Where were we and where are we today in automation?

The software provides the core functionality of most electronics products. These “software-intensive systems” have a large penetration into daily life and this penetration is expected to grow even more in the coming years. In addition to the growth in size and complexity, these software systems need to be of ever-increasing quality and need to be developed in ever-shorter time frames. To tackle these increasing quality requirements, testing is an important step in the development of a software-intensive system, as it checks if requirements to a system have not been met. To remain competitive in the development of these systems, the industry needs to increase productivity by means of better testing practices.

Starting from the initial stage of testing where automation tools were not available rather the dependency was highly on the unit tests performed by Developers and then manual testing by QA engineer. In Automation, we have evolved from Core framework to Record and playback to Custom frameworks. And in custom frameworks, one starts to build the frameworks like Modular framework, Data-Driven framework, Keyword Driven framework, model-based framework and eventually ends up with to Hybrid framework solution. However, the need has grown from these tool bounded scripts to easily understandable ones, for e.g, for non-coders like business analysts.

This need gave birth to a newer type of framework which has evolved out of the weakness of Test Driven Development (TDD), called Behavior Driven Development (BDD). BDD covers the response to the issues encountered in test-driven development:

  • Where to start in the process
  • What to test and what not to test
  • How much to test in one go
  • What to call the tests
  • How to understand why a test fails

BDD covers the ‘desired behavior’ which has business value for whatever entity commissioned the software unit under construction.  There are many tools which are available in the market to support BDD, such as JBehave, Cucumber and Twist etc. Even after this advancement in testing, the question which still remains at large it, what is there in the future for automation? To answer this we need to first understand what is in progress in the software industry that requires immediate futuristic attention to address this question.

Smart UI Application Progress

Intelligent applications are aggressively occupying the smart applications running hardware which are now a day’s commonly visible on smart phones, PC, TV, games consoles etc. Smart applications such as drawing based, security based, motion sensor based have become new vertical in software development and testing. Due to humongous rise in demands of such devices and software, this has given rise to boom in the software industry. Consequently this has enabled and influenced us to write software for smart mobiles and portable devices.
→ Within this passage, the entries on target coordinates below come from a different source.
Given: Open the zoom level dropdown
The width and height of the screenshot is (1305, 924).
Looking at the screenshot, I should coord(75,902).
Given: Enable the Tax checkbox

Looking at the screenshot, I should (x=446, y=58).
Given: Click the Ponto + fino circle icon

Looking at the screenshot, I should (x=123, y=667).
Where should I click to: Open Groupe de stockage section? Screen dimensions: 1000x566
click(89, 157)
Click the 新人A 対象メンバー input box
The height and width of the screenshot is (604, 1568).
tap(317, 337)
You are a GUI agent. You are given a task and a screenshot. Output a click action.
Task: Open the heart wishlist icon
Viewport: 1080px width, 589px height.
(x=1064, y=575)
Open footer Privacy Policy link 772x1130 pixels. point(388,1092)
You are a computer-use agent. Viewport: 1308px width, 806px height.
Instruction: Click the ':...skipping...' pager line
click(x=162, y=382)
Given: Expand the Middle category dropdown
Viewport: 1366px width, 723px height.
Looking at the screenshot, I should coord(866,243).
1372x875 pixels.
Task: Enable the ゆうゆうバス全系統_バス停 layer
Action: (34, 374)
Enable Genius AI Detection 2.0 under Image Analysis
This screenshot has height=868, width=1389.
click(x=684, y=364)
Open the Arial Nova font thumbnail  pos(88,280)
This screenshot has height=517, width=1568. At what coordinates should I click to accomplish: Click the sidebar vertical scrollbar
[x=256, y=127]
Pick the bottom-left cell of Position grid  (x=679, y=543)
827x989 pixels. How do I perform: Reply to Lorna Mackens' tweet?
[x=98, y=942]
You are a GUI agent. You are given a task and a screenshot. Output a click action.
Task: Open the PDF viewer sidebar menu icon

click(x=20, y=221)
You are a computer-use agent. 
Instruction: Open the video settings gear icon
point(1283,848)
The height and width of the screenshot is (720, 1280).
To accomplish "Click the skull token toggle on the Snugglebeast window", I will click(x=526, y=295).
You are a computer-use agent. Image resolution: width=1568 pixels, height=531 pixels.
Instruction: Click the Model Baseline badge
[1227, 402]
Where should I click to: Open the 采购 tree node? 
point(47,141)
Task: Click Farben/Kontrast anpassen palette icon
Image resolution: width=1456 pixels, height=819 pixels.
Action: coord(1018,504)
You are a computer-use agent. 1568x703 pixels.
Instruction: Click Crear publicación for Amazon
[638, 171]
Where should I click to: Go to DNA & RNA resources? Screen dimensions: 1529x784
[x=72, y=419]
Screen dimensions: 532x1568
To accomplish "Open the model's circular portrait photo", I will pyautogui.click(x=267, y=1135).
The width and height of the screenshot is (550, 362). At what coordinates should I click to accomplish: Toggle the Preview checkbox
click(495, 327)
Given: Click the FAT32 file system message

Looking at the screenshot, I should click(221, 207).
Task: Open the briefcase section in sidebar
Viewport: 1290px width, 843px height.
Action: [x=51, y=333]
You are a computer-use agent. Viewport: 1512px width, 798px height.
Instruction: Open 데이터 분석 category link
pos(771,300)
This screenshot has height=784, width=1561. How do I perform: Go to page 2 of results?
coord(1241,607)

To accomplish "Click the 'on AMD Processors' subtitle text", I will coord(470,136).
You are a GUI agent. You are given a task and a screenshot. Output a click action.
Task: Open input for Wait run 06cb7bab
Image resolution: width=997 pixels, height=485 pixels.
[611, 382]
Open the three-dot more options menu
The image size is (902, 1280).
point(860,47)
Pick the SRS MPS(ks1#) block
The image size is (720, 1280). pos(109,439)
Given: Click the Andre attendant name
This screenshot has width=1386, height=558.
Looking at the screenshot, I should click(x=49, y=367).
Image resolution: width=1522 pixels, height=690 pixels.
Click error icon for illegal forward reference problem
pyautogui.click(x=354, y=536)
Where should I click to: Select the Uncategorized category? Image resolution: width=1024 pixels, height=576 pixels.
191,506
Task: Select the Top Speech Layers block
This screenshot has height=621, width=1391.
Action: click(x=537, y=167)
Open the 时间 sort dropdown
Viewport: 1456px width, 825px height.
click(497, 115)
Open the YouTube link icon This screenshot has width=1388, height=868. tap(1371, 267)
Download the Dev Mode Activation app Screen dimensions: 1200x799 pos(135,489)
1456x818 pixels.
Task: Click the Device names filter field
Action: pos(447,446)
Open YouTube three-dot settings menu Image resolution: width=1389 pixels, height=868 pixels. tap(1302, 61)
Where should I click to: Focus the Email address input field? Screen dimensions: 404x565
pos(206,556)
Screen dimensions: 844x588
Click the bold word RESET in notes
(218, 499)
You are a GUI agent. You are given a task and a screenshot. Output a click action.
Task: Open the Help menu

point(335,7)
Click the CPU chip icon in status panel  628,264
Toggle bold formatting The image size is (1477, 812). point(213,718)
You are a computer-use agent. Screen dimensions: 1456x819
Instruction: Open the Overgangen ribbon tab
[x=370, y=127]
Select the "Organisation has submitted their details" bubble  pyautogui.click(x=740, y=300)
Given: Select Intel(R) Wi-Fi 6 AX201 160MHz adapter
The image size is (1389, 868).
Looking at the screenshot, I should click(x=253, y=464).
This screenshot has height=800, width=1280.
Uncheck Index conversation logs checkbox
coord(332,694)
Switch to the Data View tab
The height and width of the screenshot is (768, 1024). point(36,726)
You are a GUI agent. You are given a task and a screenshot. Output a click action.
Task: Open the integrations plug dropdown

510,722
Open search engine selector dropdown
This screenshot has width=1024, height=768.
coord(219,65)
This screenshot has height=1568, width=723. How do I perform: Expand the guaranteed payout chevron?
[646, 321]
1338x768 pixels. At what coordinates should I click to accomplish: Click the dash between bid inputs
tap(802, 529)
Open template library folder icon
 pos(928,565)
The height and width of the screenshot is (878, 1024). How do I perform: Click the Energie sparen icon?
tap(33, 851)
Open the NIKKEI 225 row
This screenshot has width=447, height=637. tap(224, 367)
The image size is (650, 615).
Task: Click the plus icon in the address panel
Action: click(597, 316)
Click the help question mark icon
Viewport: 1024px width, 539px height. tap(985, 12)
Software Test automation needs to support smart UI Applications

In order to support such smart UI applications, we definitely need to test them, and in order to test them we definitely need to perform test Automation to eventually support such technology. Consecutively our innovation must also work in this direction of development of such tools which support and drive.

What is expected?

Hence there is need for new level of test automation products that can reduce the cost of implementation and ownership so that you can focus on testing your application instead of developing your tests. These tools should provide a pre-written test framework that can substantially reduce — or even eliminate — the need to learn and use scripting languages.

Such test frameworks should have the capability to:

  • Make automation accessible to testers who aren’t programmers
  • Simplify script development
  • Reduce the maintenance effort

It could be possible that most of these frameworks can be wrapped around one or more existing commercial/freeware test tools, but not always. The primary difference among the products relates to their underlying execution “engine” or script library and whether it is mapped to action words, windows, objects or classes.

Vision for Future of Automation

On following few good practices, the future of test automation and test automation management can be in a good state:

  • The quality of the test code should be good for production. Means, Use Private/ Protected member variables /methods. Make them public only when required
  • Traceable and Making Debugging Less Painful

Test automation management tools should ease the process of debugging by providing useful information and have all relevant references in one place.

  • Import only those classes which are required
  • Carefully Use XPath feature, lesser use, or avoid Indexes.
  • Keep test data separate from test scripts.
  •  Valuable Reporting

Test automation reporting should be meaningful and flexible to both test engineers and IT managers. An outstanding management tool provides metrics such as trend analysis and key performance indicators for high-level decision-making. Meanwhile, it should also have low-level logs and statistics that are useful for debugging and internal analysis.

  •  Instant Recognition of Changes in Testing Results

It is essential now to pick up changes in automated test results almost immediately, which requires the management tool to shift information and improve test efficiency.

  •  Compliance with Testing Systems

Easy integration with other systems will help manage different tasks on a single platform.